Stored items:
=== Section Start ===
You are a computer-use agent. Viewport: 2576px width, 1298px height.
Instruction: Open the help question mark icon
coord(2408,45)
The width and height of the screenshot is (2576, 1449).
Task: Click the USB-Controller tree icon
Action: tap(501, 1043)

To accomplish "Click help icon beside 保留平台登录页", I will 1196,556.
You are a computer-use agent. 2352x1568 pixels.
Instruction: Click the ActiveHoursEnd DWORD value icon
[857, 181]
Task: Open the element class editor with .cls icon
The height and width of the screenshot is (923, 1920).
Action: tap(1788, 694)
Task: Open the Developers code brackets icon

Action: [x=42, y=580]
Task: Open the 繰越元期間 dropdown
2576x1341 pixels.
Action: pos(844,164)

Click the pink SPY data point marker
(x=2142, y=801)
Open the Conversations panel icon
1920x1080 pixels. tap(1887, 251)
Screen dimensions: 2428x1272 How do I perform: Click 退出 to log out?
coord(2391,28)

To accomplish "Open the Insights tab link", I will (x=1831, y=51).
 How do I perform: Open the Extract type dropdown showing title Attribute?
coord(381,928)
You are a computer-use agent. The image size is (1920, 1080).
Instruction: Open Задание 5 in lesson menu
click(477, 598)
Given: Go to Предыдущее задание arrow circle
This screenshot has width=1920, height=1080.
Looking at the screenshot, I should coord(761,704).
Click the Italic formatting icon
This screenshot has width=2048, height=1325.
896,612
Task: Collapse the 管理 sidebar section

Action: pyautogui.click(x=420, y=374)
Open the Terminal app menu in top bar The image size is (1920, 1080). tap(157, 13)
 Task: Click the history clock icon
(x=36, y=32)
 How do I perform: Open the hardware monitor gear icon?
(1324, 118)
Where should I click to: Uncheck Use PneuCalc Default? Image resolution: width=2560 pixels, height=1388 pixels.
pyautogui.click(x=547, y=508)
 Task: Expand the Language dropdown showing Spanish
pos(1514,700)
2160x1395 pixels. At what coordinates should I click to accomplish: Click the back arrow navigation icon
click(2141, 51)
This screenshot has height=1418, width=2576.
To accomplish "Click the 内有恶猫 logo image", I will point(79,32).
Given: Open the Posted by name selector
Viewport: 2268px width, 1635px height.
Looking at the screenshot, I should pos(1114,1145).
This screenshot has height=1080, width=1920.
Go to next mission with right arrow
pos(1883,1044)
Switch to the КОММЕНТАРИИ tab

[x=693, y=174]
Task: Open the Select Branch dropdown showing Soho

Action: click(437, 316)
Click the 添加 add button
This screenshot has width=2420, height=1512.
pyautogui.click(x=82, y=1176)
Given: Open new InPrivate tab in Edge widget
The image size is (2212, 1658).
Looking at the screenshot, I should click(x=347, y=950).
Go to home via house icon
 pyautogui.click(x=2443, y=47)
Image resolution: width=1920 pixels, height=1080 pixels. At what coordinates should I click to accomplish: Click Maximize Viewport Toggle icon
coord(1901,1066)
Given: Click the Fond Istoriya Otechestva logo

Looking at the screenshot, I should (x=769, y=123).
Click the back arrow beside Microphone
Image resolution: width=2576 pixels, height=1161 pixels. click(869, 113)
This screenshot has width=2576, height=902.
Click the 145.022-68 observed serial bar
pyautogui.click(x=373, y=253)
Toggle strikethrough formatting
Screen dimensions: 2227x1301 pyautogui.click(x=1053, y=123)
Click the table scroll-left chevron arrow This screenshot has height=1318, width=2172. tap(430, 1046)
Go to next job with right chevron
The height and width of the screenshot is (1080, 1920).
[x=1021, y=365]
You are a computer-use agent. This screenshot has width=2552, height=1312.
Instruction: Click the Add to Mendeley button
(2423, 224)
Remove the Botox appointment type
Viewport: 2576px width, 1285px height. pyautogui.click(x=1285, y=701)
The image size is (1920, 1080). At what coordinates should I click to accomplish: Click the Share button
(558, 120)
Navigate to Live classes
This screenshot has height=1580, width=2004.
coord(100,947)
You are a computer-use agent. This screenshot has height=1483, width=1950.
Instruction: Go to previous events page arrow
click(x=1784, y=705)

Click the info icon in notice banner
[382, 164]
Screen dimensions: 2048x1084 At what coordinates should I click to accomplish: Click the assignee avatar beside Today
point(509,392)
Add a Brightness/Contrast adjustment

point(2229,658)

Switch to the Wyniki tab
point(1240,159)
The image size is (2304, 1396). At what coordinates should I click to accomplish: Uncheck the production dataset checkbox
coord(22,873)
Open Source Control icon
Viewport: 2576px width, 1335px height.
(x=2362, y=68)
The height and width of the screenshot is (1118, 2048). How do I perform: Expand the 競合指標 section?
=== Section End ===
• **Brief**
Starting from the line that contains "Click the 145.022-68 observed serial bar", transcribe each line to the end of the records above. Please add nothing.

• **Answer to this task**
Click the 145.022-68 observed serial bar
pyautogui.click(x=373, y=253)
Toggle strikethrough formatting
Screen dimensions: 2227x1301 pyautogui.click(x=1053, y=123)
Click the table scroll-left chevron arrow This screenshot has height=1318, width=2172. tap(430, 1046)
Go to next job with right chevron
The height and width of the screenshot is (1080, 1920).
[x=1021, y=365]
You are a computer-use agent. This screenshot has width=2552, height=1312.
Instruction: Click the Add to Mendeley button
(2423, 224)
Remove the Botox appointment type
Viewport: 2576px width, 1285px height. pyautogui.click(x=1285, y=701)
The image size is (1920, 1080). At what coordinates should I click to accomplish: Click the Share button
(558, 120)
Navigate to Live classes
This screenshot has height=1580, width=2004.
coord(100,947)
You are a computer-use agent. This screenshot has height=1483, width=1950.
Instruction: Go to previous events page arrow
click(x=1784, y=705)

Click the info icon in notice banner
[382, 164]
Screen dimensions: 2048x1084 At what coordinates should I click to accomplish: Click the assignee avatar beside Today
point(509,392)
Add a Brightness/Contrast adjustment

point(2229,658)

Switch to the Wyniki tab
point(1240,159)
The image size is (2304, 1396). At what coordinates should I click to accomplish: Uncheck the production dataset checkbox
coord(22,873)
Open Source Control icon
Viewport: 2576px width, 1335px height.
(x=2362, y=68)
The height and width of the screenshot is (1118, 2048). How do I perform: Expand the 競合指標 section?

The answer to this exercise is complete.